_Dataset_
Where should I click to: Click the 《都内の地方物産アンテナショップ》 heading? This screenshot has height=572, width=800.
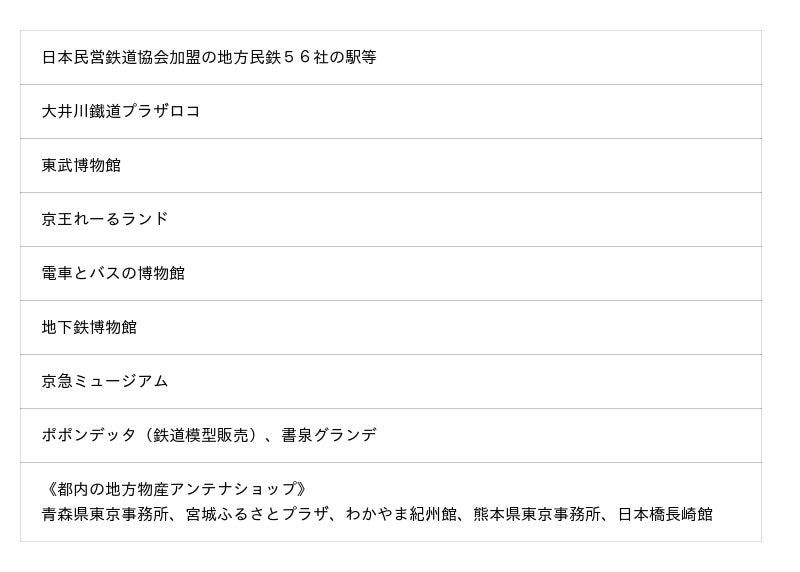tap(177, 490)
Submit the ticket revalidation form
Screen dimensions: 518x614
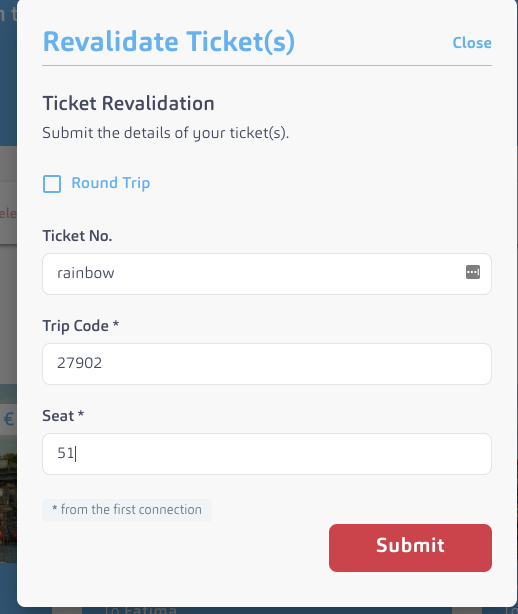(x=410, y=548)
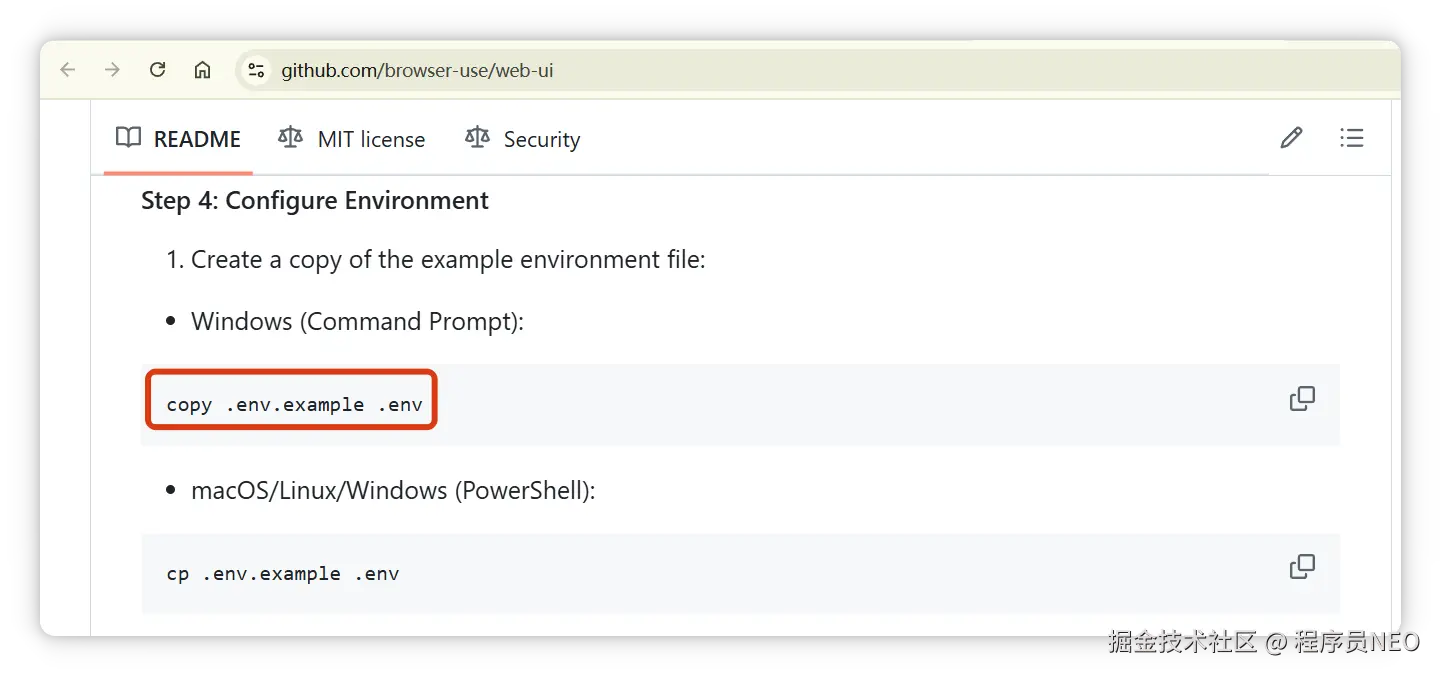Image resolution: width=1441 pixels, height=676 pixels.
Task: Go to the browser home page
Action: tap(202, 70)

_Task directions_
Please rewrite all of the material above with "Screen dimensions" replaced by "Display size" and everything else left unchanged. Omit the pictures.

_Expected answer_
Where should I click to: Click the 《都内の地方物産アンテナショップ》 heading? This screenshot has height=572, width=800.
tap(177, 490)
Submit the ticket revalidation form
Display size: 518x614
(x=410, y=548)
Image resolution: width=1441 pixels, height=676 pixels.
Task: Go to the browser home page
Action: tap(202, 70)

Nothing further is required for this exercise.